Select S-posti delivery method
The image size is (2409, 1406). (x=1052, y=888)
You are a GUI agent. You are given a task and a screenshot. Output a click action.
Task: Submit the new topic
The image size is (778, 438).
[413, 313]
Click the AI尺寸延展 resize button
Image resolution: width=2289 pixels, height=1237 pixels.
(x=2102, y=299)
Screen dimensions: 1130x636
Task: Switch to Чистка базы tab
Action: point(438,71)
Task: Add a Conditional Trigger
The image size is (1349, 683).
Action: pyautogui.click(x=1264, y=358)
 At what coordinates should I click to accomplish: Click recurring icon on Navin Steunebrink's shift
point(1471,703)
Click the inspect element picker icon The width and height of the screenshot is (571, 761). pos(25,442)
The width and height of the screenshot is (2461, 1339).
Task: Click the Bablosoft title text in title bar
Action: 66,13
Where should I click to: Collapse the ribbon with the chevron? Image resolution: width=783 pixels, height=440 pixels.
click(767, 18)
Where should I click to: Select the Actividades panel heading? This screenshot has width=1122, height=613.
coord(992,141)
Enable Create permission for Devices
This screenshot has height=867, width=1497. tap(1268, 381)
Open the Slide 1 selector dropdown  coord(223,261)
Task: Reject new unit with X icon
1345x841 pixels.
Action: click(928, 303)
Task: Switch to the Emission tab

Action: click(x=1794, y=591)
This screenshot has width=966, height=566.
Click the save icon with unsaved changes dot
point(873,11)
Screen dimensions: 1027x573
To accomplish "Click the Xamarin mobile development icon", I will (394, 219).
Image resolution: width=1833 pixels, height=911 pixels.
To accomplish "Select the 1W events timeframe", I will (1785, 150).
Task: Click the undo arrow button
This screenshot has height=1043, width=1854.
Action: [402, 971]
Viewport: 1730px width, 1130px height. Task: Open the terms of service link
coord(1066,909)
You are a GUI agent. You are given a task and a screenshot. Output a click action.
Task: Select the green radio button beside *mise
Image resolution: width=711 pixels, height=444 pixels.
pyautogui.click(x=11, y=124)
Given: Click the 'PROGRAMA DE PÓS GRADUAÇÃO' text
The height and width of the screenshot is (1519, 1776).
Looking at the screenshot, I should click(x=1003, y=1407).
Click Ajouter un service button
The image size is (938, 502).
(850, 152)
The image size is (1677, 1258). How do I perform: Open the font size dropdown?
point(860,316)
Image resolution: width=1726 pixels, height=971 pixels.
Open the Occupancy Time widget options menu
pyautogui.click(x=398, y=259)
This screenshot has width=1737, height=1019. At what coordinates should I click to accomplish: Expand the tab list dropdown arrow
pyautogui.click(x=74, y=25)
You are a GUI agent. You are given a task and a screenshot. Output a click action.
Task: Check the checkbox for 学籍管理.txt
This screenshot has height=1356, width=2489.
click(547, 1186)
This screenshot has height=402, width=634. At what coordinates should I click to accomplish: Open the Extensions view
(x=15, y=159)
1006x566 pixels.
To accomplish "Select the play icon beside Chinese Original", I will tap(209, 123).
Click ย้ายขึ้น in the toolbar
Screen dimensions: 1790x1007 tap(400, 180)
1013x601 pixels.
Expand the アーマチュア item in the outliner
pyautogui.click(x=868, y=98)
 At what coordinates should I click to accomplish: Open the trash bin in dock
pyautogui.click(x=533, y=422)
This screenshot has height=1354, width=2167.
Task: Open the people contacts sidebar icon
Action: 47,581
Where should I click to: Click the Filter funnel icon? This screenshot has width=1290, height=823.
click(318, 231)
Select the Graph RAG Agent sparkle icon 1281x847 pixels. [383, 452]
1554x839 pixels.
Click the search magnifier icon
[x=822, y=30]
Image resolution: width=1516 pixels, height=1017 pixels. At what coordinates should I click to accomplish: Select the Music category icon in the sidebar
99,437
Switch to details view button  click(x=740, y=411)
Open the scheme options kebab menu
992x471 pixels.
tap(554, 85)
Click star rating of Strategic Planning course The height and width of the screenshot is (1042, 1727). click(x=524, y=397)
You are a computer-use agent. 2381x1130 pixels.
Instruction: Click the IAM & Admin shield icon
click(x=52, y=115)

** Prompt **
Each record above has to be repeated word for word.

** Result of this task **
Select S-posti delivery method
The image size is (2409, 1406). (x=1052, y=888)
You are a GUI agent. You are given a task and a screenshot. Output a click action.
Task: Submit the new topic
The image size is (778, 438).
[413, 313]
Click the AI尺寸延展 resize button
Image resolution: width=2289 pixels, height=1237 pixels.
(x=2102, y=299)
Screen dimensions: 1130x636
Task: Switch to Чистка базы tab
Action: point(438,71)
Task: Add a Conditional Trigger
The image size is (1349, 683).
Action: pyautogui.click(x=1264, y=358)
 At what coordinates should I click to accomplish: Click recurring icon on Navin Steunebrink's shift
point(1471,703)
Click the inspect element picker icon The width and height of the screenshot is (571, 761). pos(25,442)
The width and height of the screenshot is (2461, 1339).
Task: Click the Bablosoft title text in title bar
Action: 66,13
Where should I click to: Collapse the ribbon with the chevron? Image resolution: width=783 pixels, height=440 pixels.
click(767, 18)
Where should I click to: Select the Actividades panel heading? This screenshot has width=1122, height=613.
coord(992,141)
Enable Create permission for Devices
This screenshot has height=867, width=1497. tap(1268, 381)
Open the Slide 1 selector dropdown  coord(223,261)
Task: Reject new unit with X icon
1345x841 pixels.
Action: click(928, 303)
Task: Switch to the Emission tab

Action: click(x=1794, y=591)
This screenshot has width=966, height=566.
Click the save icon with unsaved changes dot
point(873,11)
Screen dimensions: 1027x573
To accomplish "Click the Xamarin mobile development icon", I will (394, 219).
Image resolution: width=1833 pixels, height=911 pixels.
To accomplish "Select the 1W events timeframe", I will (1785, 150).
Task: Click the undo arrow button
This screenshot has height=1043, width=1854.
Action: [402, 971]
Viewport: 1730px width, 1130px height. Task: Open the terms of service link
coord(1066,909)
You are a GUI agent. You are given a task and a screenshot. Output a click action.
Task: Select the green radio button beside *mise
Image resolution: width=711 pixels, height=444 pixels.
pyautogui.click(x=11, y=124)
Given: Click the 'PROGRAMA DE PÓS GRADUAÇÃO' text
The height and width of the screenshot is (1519, 1776).
Looking at the screenshot, I should click(x=1003, y=1407).
Click Ajouter un service button
The image size is (938, 502).
(850, 152)
The image size is (1677, 1258). How do I perform: Open the font size dropdown?
point(860,316)
Image resolution: width=1726 pixels, height=971 pixels.
Open the Occupancy Time widget options menu
pyautogui.click(x=398, y=259)
This screenshot has width=1737, height=1019. At what coordinates should I click to accomplish: Expand the tab list dropdown arrow
pyautogui.click(x=74, y=25)
You are a GUI agent. You are given a task and a screenshot. Output a click action.
Task: Check the checkbox for 学籍管理.txt
This screenshot has height=1356, width=2489.
click(547, 1186)
This screenshot has height=402, width=634. At what coordinates should I click to accomplish: Open the Extensions view
(x=15, y=159)
1006x566 pixels.
To accomplish "Select the play icon beside Chinese Original", I will tap(209, 123).
Click ย้ายขึ้น in the toolbar
Screen dimensions: 1790x1007 tap(400, 180)
1013x601 pixels.
Expand the アーマチュア item in the outliner
pyautogui.click(x=868, y=98)
 At what coordinates should I click to accomplish: Open the trash bin in dock
pyautogui.click(x=533, y=422)
This screenshot has height=1354, width=2167.
Task: Open the people contacts sidebar icon
Action: 47,581
Where should I click to: Click the Filter funnel icon? This screenshot has width=1290, height=823.
click(318, 231)
Select the Graph RAG Agent sparkle icon 1281x847 pixels. [383, 452]
1554x839 pixels.
Click the search magnifier icon
[x=822, y=30]
Image resolution: width=1516 pixels, height=1017 pixels. At what coordinates should I click to accomplish: Select the Music category icon in the sidebar
99,437
Switch to details view button  click(x=740, y=411)
Open the scheme options kebab menu
992x471 pixels.
tap(554, 85)
Click star rating of Strategic Planning course The height and width of the screenshot is (1042, 1727). click(x=524, y=397)
You are a computer-use agent. 2381x1130 pixels.
Instruction: Click the IAM & Admin shield icon
click(x=52, y=115)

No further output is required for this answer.